Recuperato dai sommozzatori: si indaga sull’ipotesi di un gesto estremo. La segnalazione è partita da alcuni passanti.
Senigallia – Una scoperta drammatica ha scosso il risveglio del centro storico di Senigallia questa mattina. Intorno alle 7, il corpo senza vita di un uomo è stato avvistato nelle acque del fiume Misa, nei pressi di via Perilli. La vittima è un 44enne residente in città, la cui scomparsa era stata segnalata dai familiari durante la notte.
L’area tra i portici Ercolani e la foce del fiume è stata immediatamente transennata per consentire le operazioni di recupero e i primi rilievi delle autorità. La segnalazione è partita da alcuni passanti che hanno notato una sagoma immobile nel letto del fiume, proprio a pochi passi dalla caserma della guardia di finanza.
Sul posto sono intervenute pattuglie di carabinieri e polizia, oltre alla polizia locale per gestire la viabilità e i rilievi. Fondamentale l’intervento del nucleo sommozzatori di Ancona, che ha provveduto al recupero della salma dall’acqua. Gli operatori del 118, giunti con un’ambulanza, non hanno potuto far altro che constatare il decesso dell’uomo.

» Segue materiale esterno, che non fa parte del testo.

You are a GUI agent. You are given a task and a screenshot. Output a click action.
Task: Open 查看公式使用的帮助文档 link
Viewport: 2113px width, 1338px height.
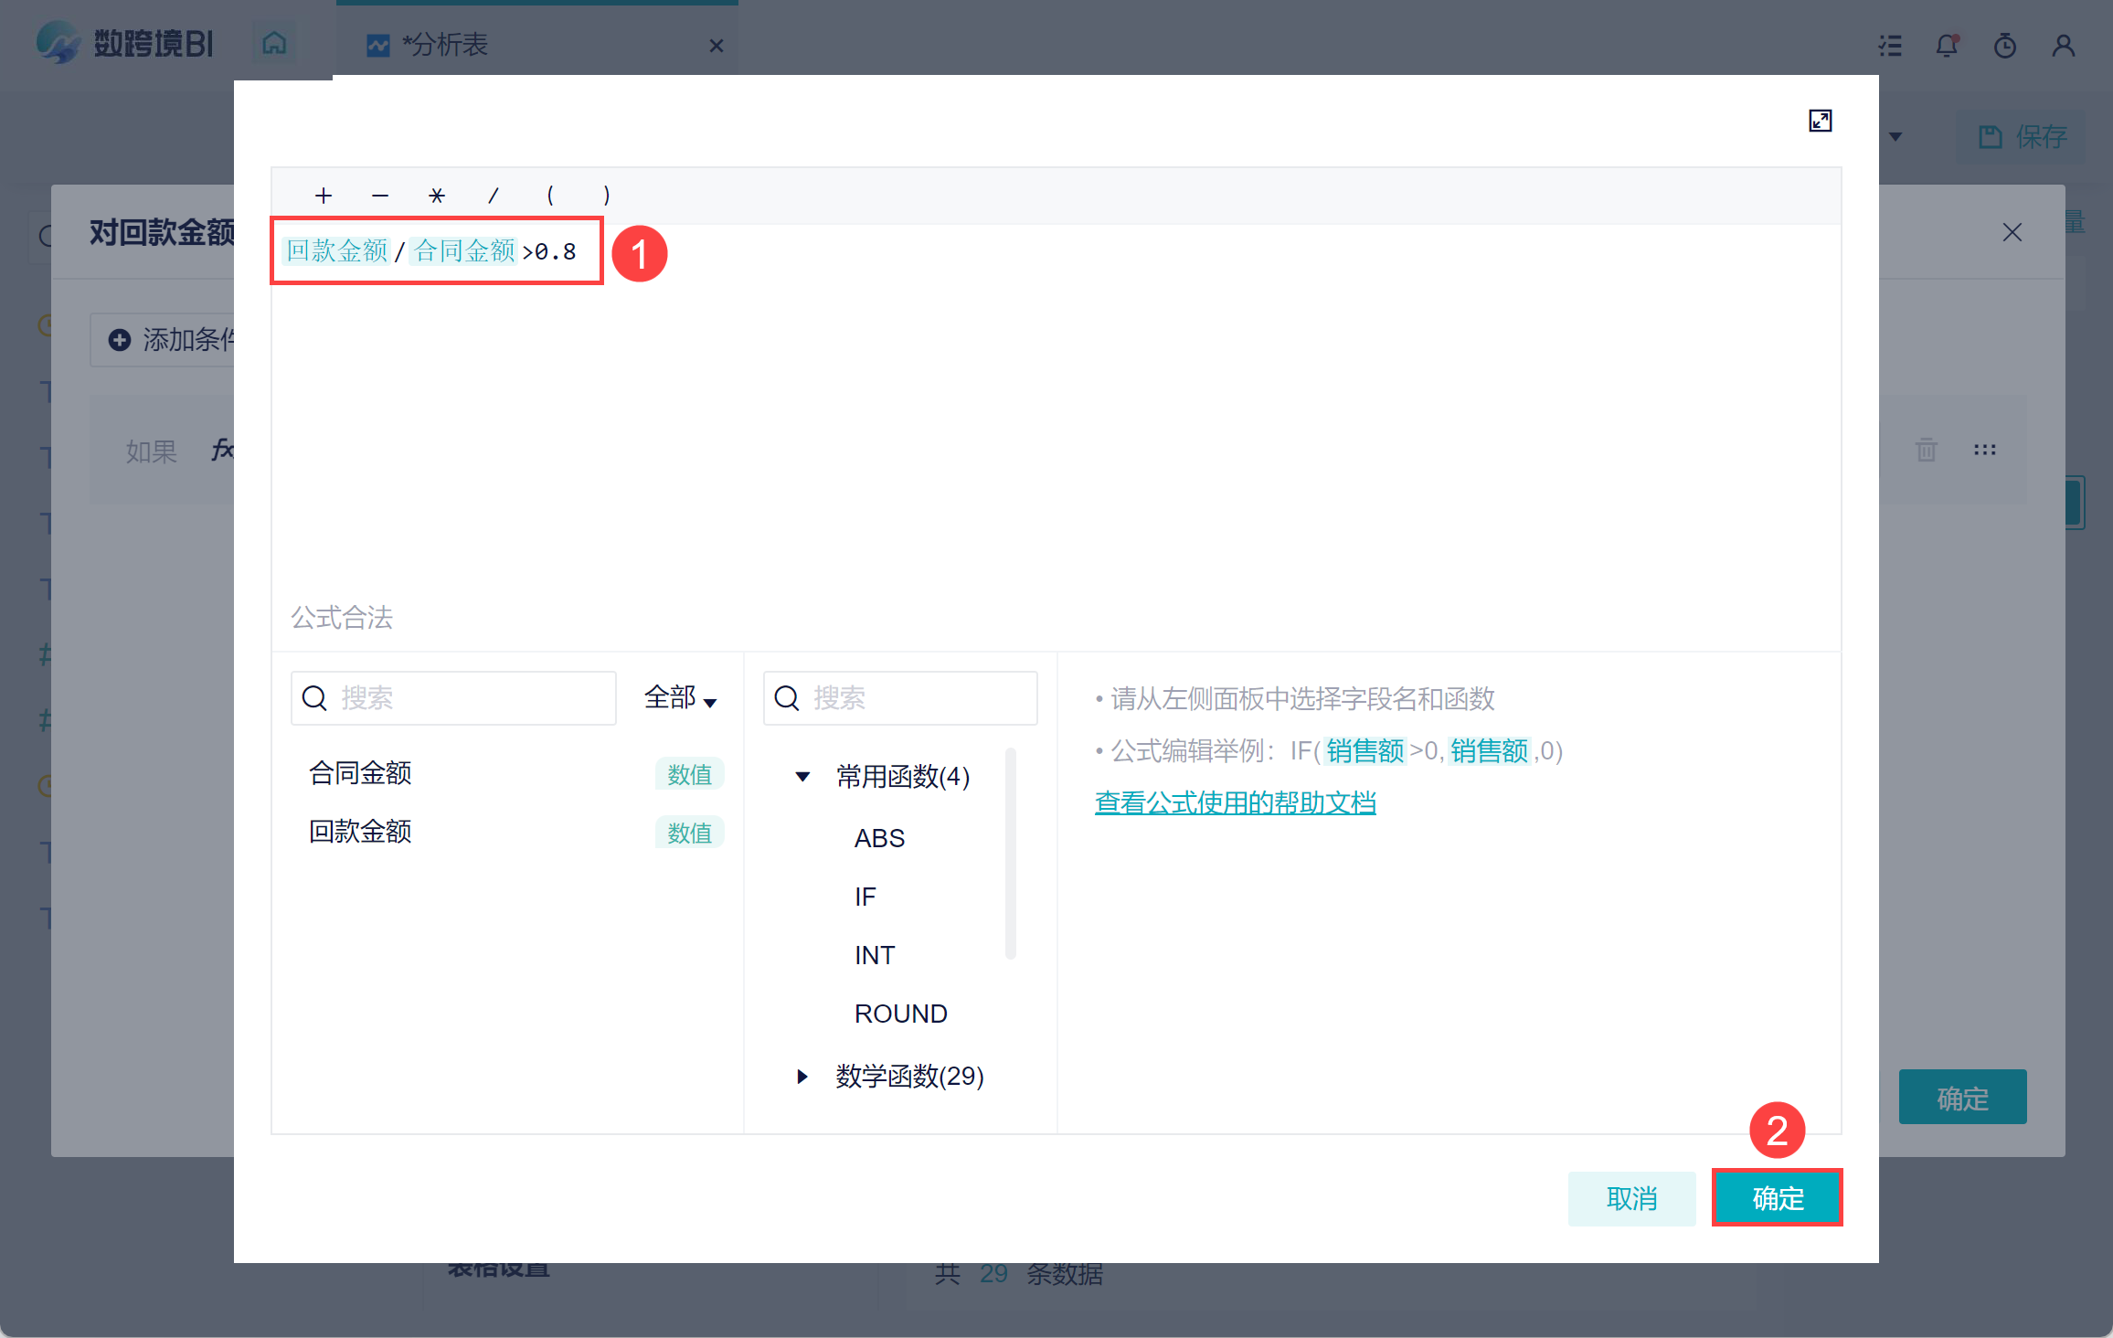click(x=1235, y=802)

Secondo le prime ricostruzioni degli inquirenti, l’ipotesi più accreditata resta quella del gesto volontario. L’uomo si sarebbe allontanato da casa nelle ore notturne, facendo perdere le proprie tracce prima di compiere il tragico gesto.
I carabinieri stanno ascoltando familiari e amici per ricostruire le ultime ore di vita del 44enne e individuare eventuali segnali di malessere o motivazioni dietro l’atto estremo. Il magistrato di turno ha disposto l’ispezione sul corpo per escludere con certezza il coinvolgimento di terzi, sebbene al momento non siano emersi segni di violenza compatibili con altre dinamiche.